Thanks to millennials, we have upcycling and freecycling. They've encouraged us to get creative and have something bespoke. Baby boomers run for mass-produced shite like Ikea, Argos or John Lewis so their homes, like the towns they created, are clones of each other - homogenised, sterile and soulless.
4. Speaking candidly
Baby boomers came from a generation of 'keep calm and carry on'. Males were told to 'man up' and 'stop whining on like a woman'. This has made men afraid of showing emotion, candidly communicating or simply not given the tools to articulate what's in their heads. As a result, suicide rates among young men are at their highest.
Women were told their place was in the home and were snarled at for drinking, swearing or being sexual. The outcome of this social conditioning is women are afraid to be themselves, insecure and feel inadequate.
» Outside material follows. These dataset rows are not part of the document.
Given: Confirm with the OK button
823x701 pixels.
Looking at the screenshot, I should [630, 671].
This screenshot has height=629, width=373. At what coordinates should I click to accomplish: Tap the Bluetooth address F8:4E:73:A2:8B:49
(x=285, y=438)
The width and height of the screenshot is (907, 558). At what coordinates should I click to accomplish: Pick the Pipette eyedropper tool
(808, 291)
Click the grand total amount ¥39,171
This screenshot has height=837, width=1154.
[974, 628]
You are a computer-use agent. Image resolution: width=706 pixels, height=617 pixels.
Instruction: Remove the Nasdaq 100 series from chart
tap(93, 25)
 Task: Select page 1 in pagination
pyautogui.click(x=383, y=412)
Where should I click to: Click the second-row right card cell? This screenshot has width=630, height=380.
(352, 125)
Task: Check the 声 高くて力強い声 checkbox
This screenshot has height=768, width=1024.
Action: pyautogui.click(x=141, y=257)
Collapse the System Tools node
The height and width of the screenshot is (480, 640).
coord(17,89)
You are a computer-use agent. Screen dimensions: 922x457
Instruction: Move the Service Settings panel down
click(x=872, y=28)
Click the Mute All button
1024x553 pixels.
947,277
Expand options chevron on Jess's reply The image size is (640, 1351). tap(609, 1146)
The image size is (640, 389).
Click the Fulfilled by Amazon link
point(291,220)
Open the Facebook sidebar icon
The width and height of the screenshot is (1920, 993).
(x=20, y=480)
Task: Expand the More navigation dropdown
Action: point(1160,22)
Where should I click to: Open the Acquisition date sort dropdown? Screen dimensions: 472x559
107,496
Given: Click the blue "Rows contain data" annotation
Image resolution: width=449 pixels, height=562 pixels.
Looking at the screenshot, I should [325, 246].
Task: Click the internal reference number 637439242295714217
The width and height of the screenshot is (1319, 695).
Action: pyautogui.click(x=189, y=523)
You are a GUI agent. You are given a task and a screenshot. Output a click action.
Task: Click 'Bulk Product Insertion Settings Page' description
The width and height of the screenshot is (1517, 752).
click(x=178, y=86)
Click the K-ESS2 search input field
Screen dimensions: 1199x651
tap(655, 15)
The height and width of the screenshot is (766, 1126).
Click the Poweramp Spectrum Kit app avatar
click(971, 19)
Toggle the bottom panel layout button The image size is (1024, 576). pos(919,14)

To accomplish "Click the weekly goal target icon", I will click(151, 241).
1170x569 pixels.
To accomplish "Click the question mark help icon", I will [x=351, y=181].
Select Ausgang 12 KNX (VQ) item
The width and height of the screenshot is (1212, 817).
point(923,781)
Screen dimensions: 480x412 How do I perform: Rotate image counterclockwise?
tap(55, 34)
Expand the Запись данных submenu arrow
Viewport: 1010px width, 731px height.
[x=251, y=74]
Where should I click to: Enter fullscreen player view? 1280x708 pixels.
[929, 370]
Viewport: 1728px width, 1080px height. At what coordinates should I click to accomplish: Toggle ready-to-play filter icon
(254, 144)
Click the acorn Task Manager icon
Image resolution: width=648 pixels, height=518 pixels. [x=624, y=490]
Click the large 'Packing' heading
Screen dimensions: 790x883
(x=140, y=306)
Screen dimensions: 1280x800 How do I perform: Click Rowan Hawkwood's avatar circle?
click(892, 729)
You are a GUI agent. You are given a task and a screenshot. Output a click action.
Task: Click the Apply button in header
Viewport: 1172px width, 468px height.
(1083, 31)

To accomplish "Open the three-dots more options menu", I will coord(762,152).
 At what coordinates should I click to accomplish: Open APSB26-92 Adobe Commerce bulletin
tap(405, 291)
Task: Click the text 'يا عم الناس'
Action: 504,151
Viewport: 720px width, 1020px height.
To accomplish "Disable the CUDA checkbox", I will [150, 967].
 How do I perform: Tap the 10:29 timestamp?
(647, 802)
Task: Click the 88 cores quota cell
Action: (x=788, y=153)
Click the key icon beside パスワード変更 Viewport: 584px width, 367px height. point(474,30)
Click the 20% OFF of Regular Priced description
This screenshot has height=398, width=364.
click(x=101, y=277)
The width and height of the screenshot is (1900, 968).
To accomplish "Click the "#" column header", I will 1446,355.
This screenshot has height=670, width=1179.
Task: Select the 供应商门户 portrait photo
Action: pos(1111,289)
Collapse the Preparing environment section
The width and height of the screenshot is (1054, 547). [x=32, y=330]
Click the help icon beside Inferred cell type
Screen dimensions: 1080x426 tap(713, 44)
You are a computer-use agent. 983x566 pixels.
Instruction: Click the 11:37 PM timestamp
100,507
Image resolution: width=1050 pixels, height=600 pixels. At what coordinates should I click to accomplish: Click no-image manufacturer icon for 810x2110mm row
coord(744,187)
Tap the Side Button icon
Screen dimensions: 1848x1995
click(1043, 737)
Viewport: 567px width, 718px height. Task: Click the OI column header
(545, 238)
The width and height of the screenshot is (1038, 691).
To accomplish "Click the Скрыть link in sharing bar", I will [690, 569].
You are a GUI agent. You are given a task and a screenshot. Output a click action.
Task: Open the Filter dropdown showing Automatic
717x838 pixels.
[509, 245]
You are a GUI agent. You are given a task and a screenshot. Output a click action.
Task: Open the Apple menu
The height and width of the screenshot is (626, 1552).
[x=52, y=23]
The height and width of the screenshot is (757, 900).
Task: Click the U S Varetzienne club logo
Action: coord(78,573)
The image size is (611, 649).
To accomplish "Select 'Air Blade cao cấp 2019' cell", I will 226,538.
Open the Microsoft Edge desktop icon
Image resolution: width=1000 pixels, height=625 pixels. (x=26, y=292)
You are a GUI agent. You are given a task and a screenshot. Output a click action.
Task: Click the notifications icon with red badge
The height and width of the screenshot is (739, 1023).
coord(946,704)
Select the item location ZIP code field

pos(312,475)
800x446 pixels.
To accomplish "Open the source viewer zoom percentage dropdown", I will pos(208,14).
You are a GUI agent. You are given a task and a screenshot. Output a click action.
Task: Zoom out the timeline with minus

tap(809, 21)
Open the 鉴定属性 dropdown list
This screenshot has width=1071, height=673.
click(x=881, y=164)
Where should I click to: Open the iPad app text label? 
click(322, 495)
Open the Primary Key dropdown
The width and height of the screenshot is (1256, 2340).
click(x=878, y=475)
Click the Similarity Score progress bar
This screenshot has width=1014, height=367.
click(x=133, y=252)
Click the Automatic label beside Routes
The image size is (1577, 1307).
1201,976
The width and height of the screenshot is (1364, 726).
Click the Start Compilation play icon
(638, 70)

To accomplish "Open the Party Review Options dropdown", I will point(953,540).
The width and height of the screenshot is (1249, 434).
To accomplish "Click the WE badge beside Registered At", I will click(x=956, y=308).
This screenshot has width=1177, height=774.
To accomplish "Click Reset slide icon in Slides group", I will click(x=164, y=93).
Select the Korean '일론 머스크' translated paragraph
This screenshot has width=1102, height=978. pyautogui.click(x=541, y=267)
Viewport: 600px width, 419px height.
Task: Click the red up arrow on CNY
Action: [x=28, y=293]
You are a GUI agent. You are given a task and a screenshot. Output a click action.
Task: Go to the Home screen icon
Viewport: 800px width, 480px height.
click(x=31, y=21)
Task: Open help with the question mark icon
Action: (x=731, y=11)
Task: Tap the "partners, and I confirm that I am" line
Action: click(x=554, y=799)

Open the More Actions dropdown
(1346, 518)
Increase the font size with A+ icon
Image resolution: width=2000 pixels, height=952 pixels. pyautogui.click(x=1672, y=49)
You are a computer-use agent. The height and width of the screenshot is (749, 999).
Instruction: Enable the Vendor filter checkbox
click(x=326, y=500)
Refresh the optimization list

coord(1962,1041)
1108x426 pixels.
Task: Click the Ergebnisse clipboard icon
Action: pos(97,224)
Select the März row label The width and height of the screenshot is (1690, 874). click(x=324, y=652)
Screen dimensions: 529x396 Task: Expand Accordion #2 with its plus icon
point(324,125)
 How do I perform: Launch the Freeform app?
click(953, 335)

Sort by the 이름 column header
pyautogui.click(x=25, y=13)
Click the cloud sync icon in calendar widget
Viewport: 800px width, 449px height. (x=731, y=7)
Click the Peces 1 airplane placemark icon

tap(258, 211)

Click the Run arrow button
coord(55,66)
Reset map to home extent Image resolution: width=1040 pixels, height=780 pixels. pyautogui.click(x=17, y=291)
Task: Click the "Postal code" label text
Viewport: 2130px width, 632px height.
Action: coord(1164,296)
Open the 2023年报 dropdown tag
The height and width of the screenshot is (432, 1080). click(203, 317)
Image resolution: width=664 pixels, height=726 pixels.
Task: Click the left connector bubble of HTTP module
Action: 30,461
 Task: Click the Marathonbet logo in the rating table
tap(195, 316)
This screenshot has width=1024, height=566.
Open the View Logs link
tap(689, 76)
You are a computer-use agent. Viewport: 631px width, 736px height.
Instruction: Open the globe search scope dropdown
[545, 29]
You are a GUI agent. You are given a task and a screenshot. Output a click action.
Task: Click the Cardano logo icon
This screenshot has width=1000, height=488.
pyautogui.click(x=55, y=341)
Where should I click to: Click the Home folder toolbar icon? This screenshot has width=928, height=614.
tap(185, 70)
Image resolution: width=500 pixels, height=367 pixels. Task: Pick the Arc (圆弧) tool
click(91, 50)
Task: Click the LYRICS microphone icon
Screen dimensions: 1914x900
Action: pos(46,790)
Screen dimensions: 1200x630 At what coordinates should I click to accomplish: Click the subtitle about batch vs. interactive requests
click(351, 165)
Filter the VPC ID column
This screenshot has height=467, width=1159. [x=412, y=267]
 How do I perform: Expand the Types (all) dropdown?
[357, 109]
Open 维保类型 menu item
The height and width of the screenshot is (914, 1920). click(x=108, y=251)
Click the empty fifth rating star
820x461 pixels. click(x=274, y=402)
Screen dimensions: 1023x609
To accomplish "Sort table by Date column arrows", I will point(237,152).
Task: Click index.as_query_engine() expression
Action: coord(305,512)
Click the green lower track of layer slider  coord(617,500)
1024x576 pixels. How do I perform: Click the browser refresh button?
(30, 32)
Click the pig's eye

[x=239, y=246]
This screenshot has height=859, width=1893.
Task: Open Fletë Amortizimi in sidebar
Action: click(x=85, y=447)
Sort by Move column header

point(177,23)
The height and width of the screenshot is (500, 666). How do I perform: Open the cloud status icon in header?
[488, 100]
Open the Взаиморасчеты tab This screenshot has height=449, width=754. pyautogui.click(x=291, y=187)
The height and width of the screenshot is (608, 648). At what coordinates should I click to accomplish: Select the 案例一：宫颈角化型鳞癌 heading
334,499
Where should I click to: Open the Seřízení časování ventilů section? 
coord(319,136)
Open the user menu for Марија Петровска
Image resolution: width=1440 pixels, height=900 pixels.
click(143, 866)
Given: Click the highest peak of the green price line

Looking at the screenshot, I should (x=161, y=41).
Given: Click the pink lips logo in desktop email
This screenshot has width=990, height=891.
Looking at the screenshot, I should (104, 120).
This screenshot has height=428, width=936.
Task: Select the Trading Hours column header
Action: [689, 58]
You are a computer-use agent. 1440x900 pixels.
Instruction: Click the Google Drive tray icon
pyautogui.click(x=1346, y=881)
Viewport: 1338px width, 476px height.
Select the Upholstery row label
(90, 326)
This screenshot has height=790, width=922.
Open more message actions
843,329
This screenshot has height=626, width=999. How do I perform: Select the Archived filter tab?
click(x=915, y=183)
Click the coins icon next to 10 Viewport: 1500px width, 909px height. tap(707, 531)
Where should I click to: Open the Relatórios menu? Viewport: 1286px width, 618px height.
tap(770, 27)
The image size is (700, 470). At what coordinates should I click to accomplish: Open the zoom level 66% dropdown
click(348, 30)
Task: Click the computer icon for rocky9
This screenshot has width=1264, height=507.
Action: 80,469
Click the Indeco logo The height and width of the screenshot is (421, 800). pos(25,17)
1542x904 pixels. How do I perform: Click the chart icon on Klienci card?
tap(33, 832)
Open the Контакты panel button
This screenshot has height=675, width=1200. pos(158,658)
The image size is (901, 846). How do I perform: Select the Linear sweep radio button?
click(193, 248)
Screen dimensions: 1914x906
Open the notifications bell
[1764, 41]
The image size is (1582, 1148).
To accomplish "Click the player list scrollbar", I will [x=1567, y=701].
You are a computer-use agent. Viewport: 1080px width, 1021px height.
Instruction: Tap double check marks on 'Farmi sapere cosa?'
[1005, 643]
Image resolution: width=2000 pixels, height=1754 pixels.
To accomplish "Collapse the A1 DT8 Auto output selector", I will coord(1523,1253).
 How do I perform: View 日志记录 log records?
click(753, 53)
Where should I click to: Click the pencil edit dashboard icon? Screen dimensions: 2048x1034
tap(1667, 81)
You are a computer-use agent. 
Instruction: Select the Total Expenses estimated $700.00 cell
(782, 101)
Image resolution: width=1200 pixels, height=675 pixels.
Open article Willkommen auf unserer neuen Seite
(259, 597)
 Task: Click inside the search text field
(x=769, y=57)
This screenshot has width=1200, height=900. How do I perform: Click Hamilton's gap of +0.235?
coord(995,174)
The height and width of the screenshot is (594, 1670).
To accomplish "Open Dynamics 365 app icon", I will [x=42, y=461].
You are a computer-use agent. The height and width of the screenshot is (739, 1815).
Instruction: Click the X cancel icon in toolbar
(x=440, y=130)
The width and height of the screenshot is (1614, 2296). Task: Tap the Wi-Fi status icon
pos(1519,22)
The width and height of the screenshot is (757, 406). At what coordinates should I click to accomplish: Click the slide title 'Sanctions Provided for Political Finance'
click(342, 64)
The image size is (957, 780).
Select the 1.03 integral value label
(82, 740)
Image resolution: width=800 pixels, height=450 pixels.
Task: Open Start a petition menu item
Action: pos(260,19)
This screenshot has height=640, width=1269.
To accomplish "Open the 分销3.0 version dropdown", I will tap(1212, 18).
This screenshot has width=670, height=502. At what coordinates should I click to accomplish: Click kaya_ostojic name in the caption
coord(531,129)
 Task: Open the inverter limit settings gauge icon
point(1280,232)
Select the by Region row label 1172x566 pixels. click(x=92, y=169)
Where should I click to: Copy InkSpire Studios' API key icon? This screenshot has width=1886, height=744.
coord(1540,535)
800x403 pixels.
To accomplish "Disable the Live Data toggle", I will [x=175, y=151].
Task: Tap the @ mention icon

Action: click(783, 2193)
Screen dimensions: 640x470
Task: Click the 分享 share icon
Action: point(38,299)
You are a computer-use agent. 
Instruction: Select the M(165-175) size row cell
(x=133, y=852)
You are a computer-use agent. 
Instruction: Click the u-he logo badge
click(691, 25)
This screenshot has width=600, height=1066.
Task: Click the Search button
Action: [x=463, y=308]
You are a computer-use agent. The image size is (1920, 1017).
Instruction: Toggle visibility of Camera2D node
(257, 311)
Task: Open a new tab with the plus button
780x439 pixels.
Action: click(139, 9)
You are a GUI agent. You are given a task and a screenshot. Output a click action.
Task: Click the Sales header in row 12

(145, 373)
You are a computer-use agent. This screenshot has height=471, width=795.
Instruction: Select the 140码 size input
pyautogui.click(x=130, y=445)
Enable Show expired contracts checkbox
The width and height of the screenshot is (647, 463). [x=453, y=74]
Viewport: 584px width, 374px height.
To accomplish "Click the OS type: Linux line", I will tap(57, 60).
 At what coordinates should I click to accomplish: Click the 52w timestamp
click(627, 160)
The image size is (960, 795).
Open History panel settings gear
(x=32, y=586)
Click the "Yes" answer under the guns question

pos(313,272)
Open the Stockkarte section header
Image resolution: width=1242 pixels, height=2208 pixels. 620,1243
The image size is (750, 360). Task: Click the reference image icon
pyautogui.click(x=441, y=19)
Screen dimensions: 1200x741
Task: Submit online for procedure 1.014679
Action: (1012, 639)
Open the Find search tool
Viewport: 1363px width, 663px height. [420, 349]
Hence the gender pay gap, rising inequality, rape culture and everyday sexism.
Don't get me wrong, the baby boomers did a sterling job to bring sexual liberation, birth control, safe sex, abortion and abuse out in the open. We owe a lot to them, but this is a patriarchal society and millennials are blowing the doors of social convention.
Thank god, people are now not trapped in the isolation of their profound unhappiness as sexuality is now non-binary, mental health is freely spoken about and gender merely biology.
The challenges of modern life mean they're in the firing line for business and politicians, but they are a product of the environment that was built for them. And they're doing a fantastic job, even with their feeling of entitlement and constant misery, in changing our world without us even noticing.
Some call them snowflakes. Marketers should call them disruptors. I call them exactly what the world needs right now.